» Work task
Within the records, say how many lines include the word "agent"; the answer should be the number and no more.

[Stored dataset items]
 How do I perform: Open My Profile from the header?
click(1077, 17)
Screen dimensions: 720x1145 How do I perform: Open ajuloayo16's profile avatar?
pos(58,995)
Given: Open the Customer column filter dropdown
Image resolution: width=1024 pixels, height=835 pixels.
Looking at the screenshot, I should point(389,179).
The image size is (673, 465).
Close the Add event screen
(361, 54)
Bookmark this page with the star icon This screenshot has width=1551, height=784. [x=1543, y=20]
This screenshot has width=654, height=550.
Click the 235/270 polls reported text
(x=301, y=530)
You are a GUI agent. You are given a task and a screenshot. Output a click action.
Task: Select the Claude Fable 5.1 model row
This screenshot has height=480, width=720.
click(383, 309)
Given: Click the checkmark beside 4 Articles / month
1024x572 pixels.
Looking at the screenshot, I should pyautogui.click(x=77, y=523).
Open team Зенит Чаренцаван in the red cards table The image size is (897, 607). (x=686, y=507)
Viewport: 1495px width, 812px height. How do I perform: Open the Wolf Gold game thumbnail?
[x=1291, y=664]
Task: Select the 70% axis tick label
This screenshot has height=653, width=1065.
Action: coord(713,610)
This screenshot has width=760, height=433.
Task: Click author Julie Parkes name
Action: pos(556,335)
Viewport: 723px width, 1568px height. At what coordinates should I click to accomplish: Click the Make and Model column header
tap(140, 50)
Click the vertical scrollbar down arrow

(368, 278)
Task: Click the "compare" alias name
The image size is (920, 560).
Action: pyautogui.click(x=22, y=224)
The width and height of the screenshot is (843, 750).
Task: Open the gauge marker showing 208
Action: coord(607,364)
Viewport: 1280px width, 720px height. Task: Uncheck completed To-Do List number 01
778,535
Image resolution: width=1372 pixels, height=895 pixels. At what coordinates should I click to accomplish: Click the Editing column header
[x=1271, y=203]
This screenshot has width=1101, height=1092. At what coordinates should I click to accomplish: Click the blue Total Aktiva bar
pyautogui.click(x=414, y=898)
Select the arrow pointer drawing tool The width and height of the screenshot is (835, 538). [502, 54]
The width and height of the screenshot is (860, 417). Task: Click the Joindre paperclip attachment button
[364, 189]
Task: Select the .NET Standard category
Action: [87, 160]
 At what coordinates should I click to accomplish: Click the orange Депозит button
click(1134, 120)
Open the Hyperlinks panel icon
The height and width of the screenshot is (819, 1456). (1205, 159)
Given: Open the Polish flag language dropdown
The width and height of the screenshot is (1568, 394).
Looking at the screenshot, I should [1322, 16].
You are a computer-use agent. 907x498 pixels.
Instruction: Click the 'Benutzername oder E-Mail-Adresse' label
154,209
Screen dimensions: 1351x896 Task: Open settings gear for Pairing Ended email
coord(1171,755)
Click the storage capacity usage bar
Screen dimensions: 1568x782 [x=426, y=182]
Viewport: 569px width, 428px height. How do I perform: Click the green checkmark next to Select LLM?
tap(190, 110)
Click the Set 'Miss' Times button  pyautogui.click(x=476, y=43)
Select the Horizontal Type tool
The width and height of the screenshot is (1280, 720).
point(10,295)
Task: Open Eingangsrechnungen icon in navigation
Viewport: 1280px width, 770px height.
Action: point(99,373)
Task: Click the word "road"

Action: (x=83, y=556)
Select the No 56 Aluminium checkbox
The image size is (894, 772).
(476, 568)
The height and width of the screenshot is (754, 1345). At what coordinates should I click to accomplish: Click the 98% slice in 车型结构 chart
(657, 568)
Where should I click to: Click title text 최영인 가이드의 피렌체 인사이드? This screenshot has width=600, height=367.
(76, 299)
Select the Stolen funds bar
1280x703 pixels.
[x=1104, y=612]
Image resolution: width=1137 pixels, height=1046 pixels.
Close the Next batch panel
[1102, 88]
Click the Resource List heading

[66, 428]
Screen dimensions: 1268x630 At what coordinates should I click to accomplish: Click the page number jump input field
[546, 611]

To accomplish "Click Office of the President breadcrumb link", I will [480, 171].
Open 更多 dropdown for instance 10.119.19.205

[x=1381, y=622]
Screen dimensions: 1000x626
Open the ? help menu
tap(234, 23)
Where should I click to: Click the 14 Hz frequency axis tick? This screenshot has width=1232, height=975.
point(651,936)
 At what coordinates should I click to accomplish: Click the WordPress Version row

» Solved problem
2